Despite the distance between them throughout the production of the play, Urbanski described her experience as a “fun and crazy project.”
“This type of a production is really the only way right now to ensure everyone’s safety and include remote students,” she said. “It’s been a challenge, but I’m so excited that I got to be a part of the production.”
Senior actor Pedro Barquin said, “ Zoom, as I have discovered, is a large barrier that requires a lot of effort to break through when it comes to theater. You have to really push on words and pay close attention to your face and your eyes. It’s like acting in front of a mirror except it has to be good.”
Aside from the new arena of a completely virtual play, the director and cast felt an overwhelming urge to “build community despite COVID creating distance,” as Novinski put it.
The play is set during a fictional Charity Week, so it will be shown the week after this year’s actual Charity Week, according to Novinski. Beginning Thursday, Oct. 29, the play will be broadcast at 8 p.m. every night through the weekend on Zoom. The chat will be open so viewers can communicate with each other during the broadcast.
The mix of the broadcast production, the open chat and the UD-centric element of the play will allow students, alumni and faculty to “find plenty to look back and laugh about, and prospective students may get a peek into our school culture,” said Barquin.
Novinski said of the unique use of technologies in his production that he “hope[s] it engages everyone to want to be a part of the event and it builds community around seeing it.”
With so much thought and care put into the UD-focused storyline, the script and the production of the play, the director and cast managed to create and film a light-hearted, UD-oriented version of “Love’s Labour’s Lost” by William Shakespeare over the course of a week.

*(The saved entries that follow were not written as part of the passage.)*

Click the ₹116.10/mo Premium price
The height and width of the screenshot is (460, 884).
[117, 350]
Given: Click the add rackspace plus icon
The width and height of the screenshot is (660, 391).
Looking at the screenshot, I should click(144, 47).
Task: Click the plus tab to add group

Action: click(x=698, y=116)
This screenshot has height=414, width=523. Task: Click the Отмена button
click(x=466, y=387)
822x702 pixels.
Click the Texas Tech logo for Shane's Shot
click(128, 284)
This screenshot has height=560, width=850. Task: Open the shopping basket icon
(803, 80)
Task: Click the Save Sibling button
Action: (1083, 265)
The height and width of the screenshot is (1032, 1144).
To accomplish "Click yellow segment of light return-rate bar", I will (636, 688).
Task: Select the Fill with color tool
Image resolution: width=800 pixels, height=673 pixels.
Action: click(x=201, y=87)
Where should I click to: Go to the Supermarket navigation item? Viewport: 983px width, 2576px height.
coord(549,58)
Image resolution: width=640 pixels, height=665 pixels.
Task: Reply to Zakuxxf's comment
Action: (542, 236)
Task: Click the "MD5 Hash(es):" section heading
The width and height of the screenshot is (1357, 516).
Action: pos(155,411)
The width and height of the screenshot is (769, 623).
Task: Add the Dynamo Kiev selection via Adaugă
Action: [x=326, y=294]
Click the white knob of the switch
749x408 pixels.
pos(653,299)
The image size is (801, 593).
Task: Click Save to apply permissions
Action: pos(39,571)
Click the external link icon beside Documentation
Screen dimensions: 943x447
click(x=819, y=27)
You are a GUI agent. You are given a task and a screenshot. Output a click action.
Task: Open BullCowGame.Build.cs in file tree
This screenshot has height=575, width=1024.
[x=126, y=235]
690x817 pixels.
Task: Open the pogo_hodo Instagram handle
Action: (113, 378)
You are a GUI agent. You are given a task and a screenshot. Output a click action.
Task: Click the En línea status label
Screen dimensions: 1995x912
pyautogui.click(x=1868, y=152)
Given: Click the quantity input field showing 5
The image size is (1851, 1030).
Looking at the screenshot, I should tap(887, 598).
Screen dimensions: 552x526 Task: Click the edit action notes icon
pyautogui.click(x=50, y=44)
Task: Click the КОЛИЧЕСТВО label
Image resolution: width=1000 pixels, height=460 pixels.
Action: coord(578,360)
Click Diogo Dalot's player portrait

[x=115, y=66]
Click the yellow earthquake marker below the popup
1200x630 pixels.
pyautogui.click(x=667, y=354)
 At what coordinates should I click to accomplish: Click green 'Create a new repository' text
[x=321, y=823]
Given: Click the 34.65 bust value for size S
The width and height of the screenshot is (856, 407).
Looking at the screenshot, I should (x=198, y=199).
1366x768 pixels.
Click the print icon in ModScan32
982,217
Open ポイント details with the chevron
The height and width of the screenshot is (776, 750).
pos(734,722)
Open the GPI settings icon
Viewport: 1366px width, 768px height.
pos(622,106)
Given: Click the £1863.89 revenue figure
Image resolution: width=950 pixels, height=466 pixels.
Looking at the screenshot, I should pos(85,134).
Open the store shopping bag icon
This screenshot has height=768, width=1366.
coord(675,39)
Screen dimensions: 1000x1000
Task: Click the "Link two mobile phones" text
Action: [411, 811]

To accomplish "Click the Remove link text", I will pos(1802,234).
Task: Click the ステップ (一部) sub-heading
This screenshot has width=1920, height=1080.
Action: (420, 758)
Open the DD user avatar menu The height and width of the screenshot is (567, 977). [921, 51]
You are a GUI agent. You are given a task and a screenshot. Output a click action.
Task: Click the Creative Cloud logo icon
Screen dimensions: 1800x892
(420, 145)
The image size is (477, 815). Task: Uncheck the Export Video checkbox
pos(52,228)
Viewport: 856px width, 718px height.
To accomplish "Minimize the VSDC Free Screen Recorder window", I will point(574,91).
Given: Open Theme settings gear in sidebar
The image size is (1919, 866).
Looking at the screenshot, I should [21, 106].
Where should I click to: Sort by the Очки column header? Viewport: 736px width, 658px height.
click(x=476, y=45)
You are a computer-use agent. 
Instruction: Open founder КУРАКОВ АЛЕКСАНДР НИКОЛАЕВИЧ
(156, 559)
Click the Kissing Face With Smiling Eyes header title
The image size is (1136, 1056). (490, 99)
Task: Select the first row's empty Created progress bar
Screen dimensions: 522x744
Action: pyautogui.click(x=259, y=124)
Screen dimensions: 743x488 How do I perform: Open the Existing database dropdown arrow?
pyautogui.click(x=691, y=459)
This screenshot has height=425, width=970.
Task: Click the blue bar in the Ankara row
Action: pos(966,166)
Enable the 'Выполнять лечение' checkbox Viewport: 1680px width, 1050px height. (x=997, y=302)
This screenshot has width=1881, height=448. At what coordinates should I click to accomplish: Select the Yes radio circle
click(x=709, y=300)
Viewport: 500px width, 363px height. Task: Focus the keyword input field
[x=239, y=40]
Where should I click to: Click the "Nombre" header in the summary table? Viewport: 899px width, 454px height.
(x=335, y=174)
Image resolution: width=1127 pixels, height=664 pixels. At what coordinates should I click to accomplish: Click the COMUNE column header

When asked what led him to choose this particular play, Novinski explained, “We hadn’t done Shakespeare for three years. ‘Love’s Labour’s Lost’ is one of Shakespeare’s earliest plays, and it begins with four young men who decide to forsake the world by giving up talking to girls, food and sleep, and only study philosophy for three years. Into that world comes four girls. I decided that sounded like a bunch of UD guys, doesn’t it? Four guys who decide, ‘We are only gonna study philosophy for three years.’”
From there, Novinski, with the help of his knowledgeable cast, incorporated specific elements of UD life, culture and traditions into the basic storyline of Shakespeare’s original play. “Basically, there’s a UD reference about every minute and a half,” Novinski said.
“The production will be a love letter to UD. It explores the wonderful, confusing time of what it means to be an undergraduate and figuring out, ‘How do I both devote myself to philosophy and studies, but also to developing relationships and possibly finding a mate,’” Novinski continued. “It’s an exciting, confusing period in your life.”
Novinski described how he fused UD and Shakespeare together, saying, “The four guys [of our version of ‘Love’s Labour’s Lost’] are RAs in Theresa and the girls are in Greg. They’re fighting over something because apparently dorms feud with other dorms and they steal stuff from each other. So the guys meet the girls and fall in love with the girls, but they have to figure out how to woo the girls, but not break their oath [of only studying philosophy for three years]. The subplot is about pretentious grad students and a love triangle. It involves mistaken letters being passed back and forth between people.”
Junior actor Charlie Mihaliak summarized the struggles of bringing a play to life over Zoom, while also using it to bring people together for the love of Shakespeare, and moreover love of UD.
“Working over Zoom was challenging, but ultimately rewarding. Over the past few months, we have taken a deep dive into Shakespeare’s text and found so many little moments of brilliance within the work. Ours is fast-moving, light-hearted and sentimental,” he said.
“Professor Novinski selected an excellent production and my fellow cast-members have worked extremely hard to make it come to life,” Mihaliak continued. “I cannot wait to share the final product with you all!”